EXERCISE DIRECTIONS: In the material below, list every line carrying the string "dropdown".

DATASET RECORDS:

------------------------------------------------

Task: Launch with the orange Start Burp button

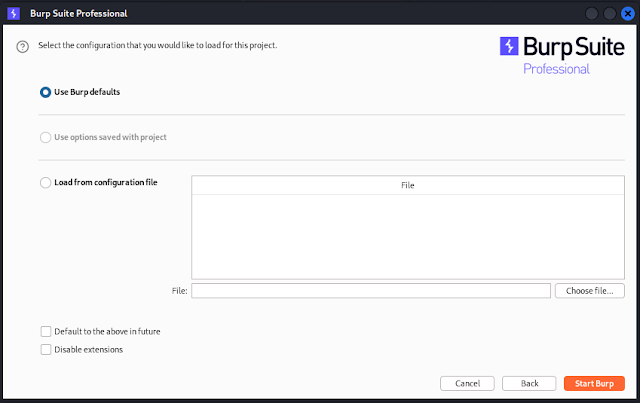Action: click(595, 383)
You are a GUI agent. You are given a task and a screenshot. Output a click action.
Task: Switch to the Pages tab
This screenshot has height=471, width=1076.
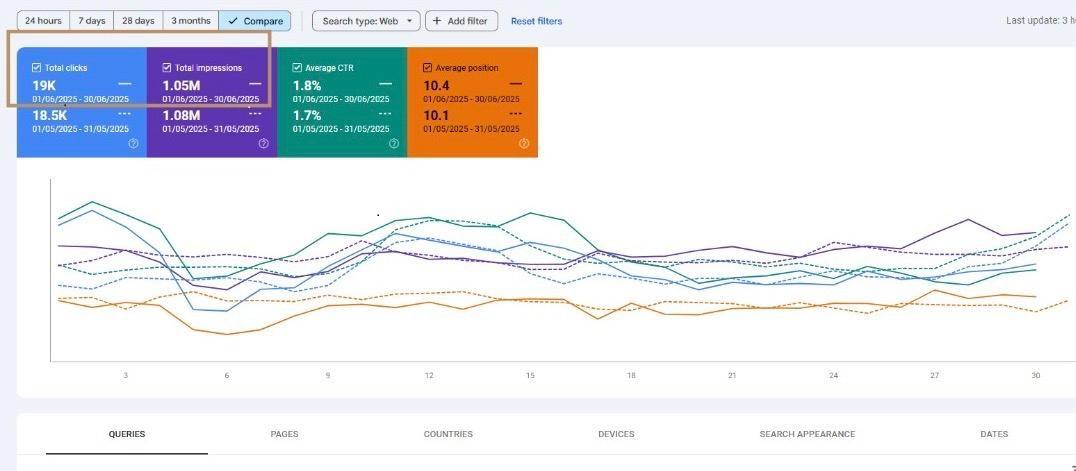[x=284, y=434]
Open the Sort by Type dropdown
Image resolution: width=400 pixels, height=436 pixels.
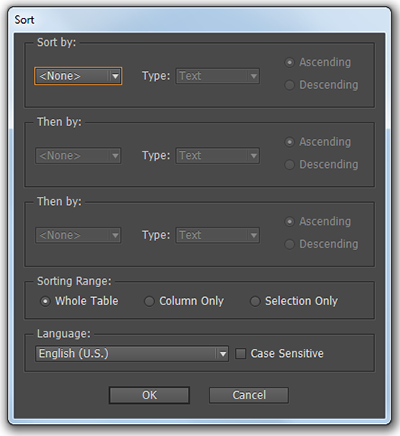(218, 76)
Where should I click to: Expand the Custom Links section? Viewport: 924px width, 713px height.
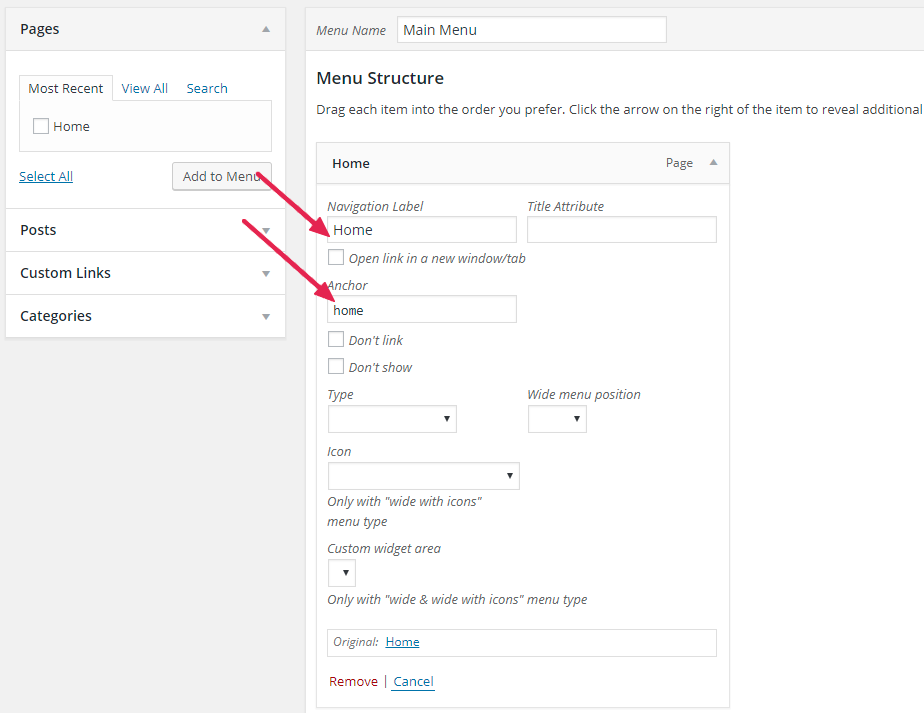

------------------------------------------------

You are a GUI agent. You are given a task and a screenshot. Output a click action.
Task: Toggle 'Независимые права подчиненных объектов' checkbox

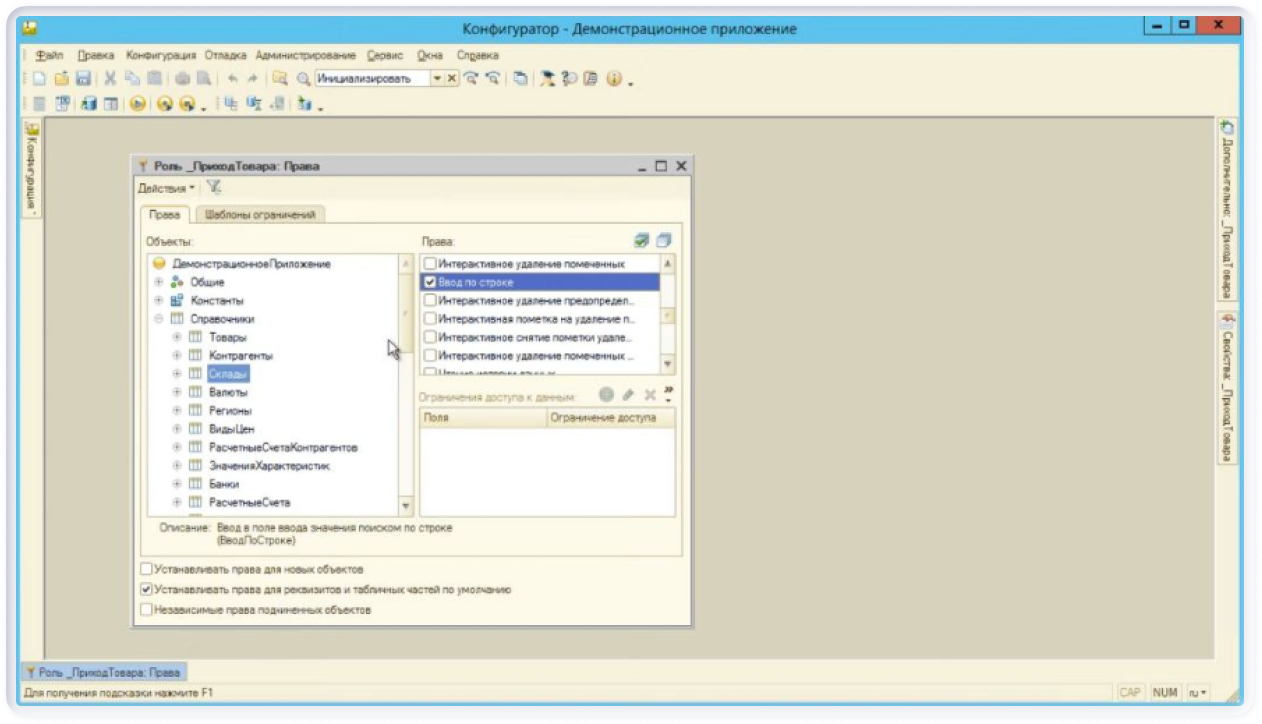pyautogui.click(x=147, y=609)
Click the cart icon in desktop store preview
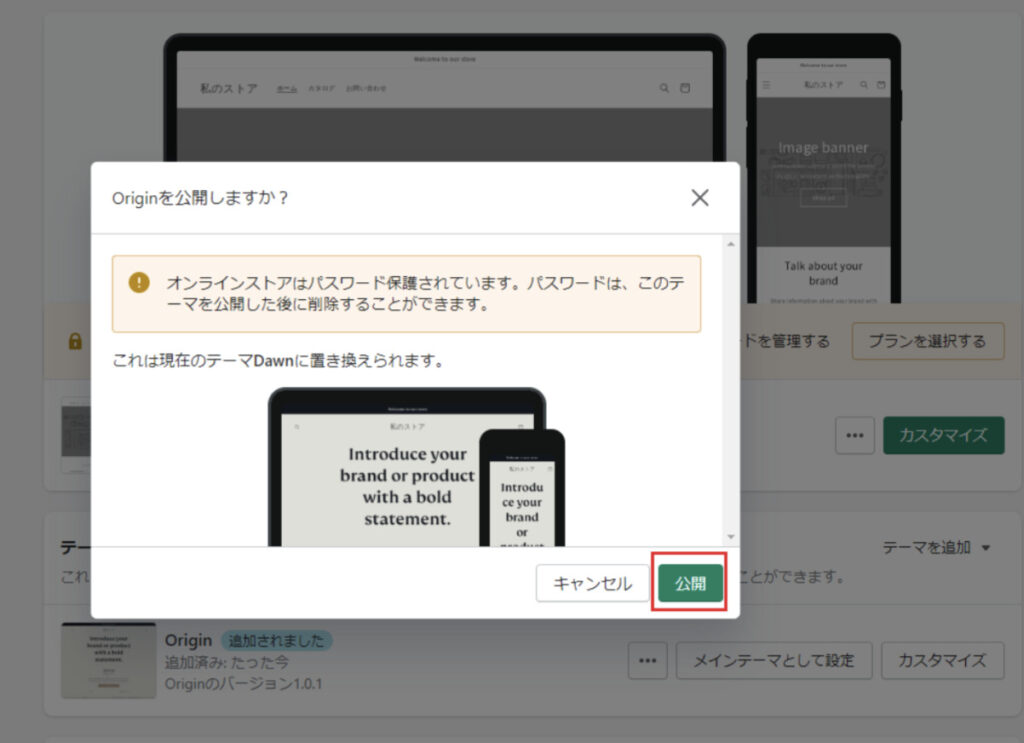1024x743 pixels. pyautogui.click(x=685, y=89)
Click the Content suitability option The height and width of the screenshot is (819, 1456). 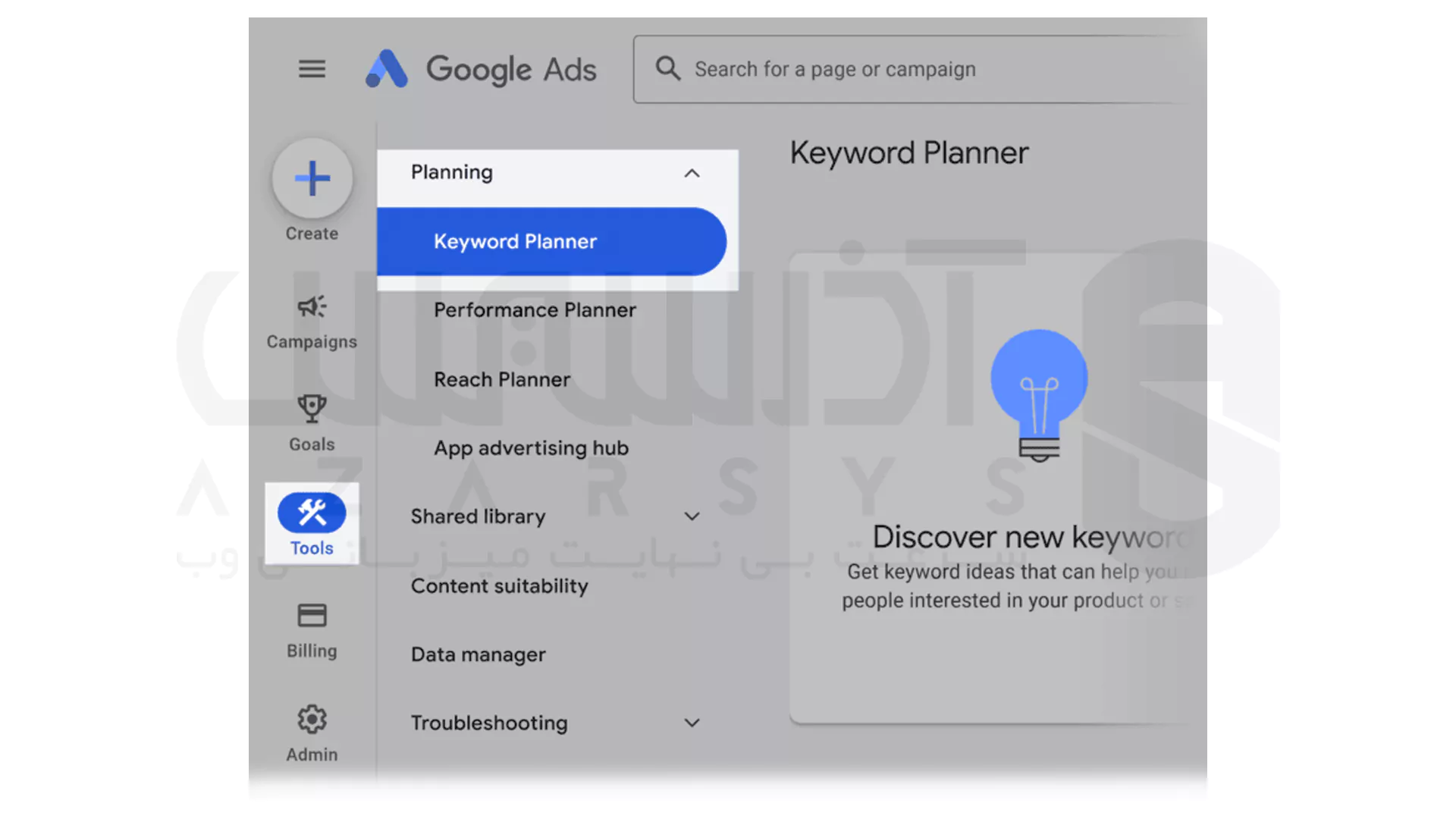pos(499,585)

------------------------------------------------

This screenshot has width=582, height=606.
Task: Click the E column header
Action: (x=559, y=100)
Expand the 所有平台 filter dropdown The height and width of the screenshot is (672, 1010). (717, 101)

------------------------------------------------

ANSWER SECTION:
Open the Sort by Type dropdown
Expand the 所有平台 filter dropdown The height and width of the screenshot is (672, 1010). (717, 101)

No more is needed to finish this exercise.